Generally this is minor and may be in the order of 10%. Most procedures except sleeve gastrectomy can be reversed, although this is not something that should be contemplated unless there are complications. The majority of people who have their procedures reversed will regain their weight, for this reason if a procedure is reversed such as removal of a band they should be converted to an alternative procedure.
The body has a great way of fighting weight loss during dieting by releasing hormones such as Ghrelin which stimulates the appetite centre in the brain, so that the more weight people lose the Hungrier they get. It is not surprising then that patients who have failed dieting have such a fear they will feel like they are starving. The beauty of procedures such as sleeve gastrectomy and gastric bypass is that they actually reduce those hormones so that people actually lose their appetite whilst losing weight. This loss of appetite is probably just as important in weight loss and maintenance as restriction and malabsorption of food.

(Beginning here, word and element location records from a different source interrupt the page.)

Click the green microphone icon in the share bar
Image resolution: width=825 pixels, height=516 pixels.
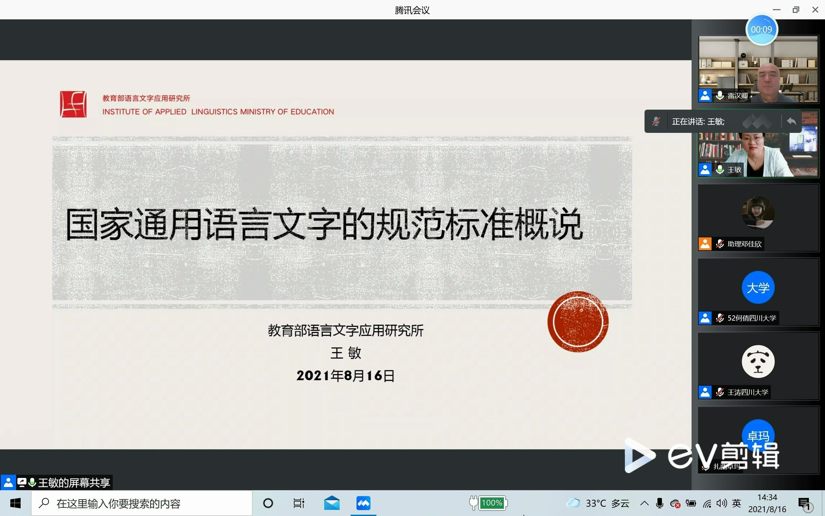[32, 482]
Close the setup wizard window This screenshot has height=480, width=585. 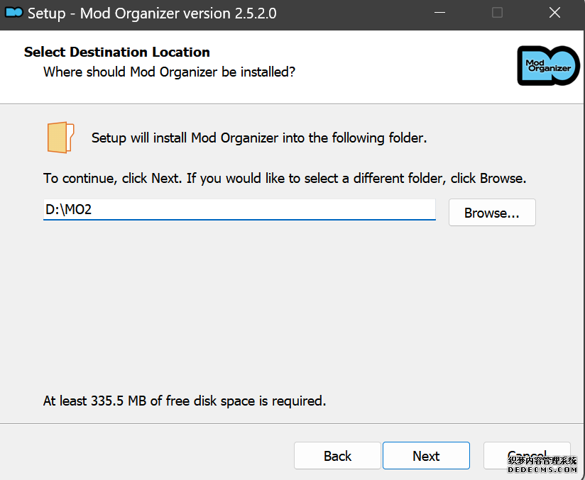click(x=554, y=13)
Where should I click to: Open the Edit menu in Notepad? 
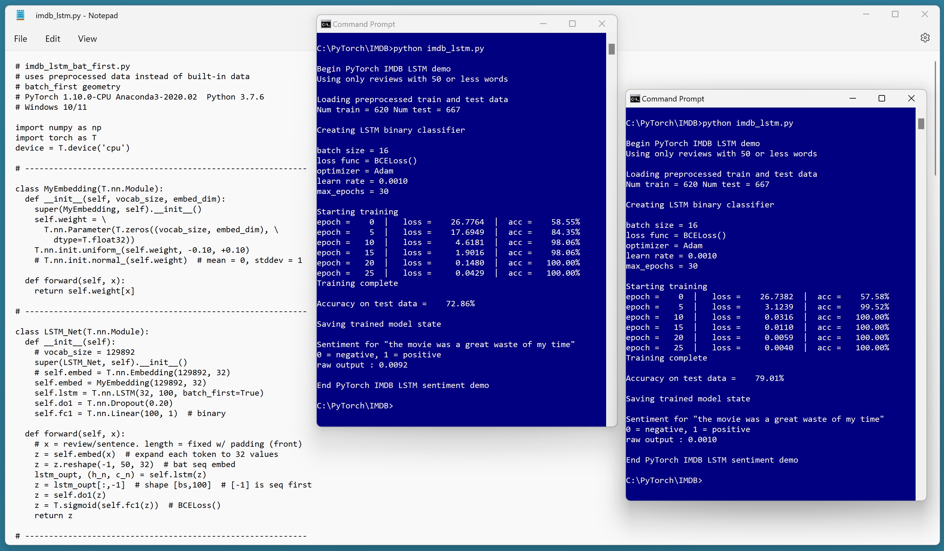pos(52,39)
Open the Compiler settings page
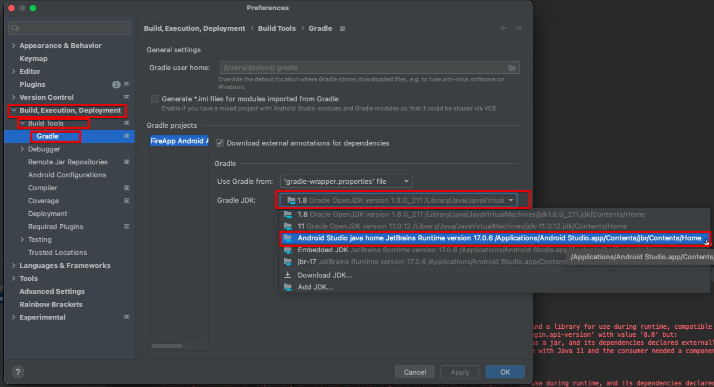Screen dimensions: 714x387 tap(43, 188)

Definitely Not. People with morbid obesity especially with comorbdities are walking time bombs. Studies comparing patients who have had surgery versus those managed with diet show a significant survival advantage for surgical patients. Yes there is an upfront risk but in the long term patients who choose to do nothing have much higher rates of premature death. If you need anymore motivation people who have lost weight have a quality of life, which is so much better than prior to their surgery that they are some of the happiest people I deal with.
Dr France will only operate on patients who have Private Health Insurance which covers their procedures. There will also be an out-of-pocket Copayment for the procedures, which will cover your surgery expenses and also the out of pocket gap for the Surgical Assistant. Please phone 08 8293 8109 for an estimate of this copayment. This payment will make it possible for all of your follow-up appointments to be bulk billed to medicare for two years following your procedure. The Anaesthetist may also charge a gap, so you will be given a contact number to ring to get an estimate of this cost when you book your surgery. If you have an excess or copayment as part of your health insurance policy, you will also be required to pay this to them prior to your procedure as part of your agreement with the fund.
All payments must be made in full prior to your surgery. All payments can be made directly to Dr France’s office. Cash, EFTPOS, Credit Card (Visa and Mastercard) and Cheque are accepted. Payments can also be made over the phone with Visa and Mastercard. All consultations and surgeries will be billed directly to your health fund and medicare, please forward all Medicare Cheques as soon as possible after they arrive.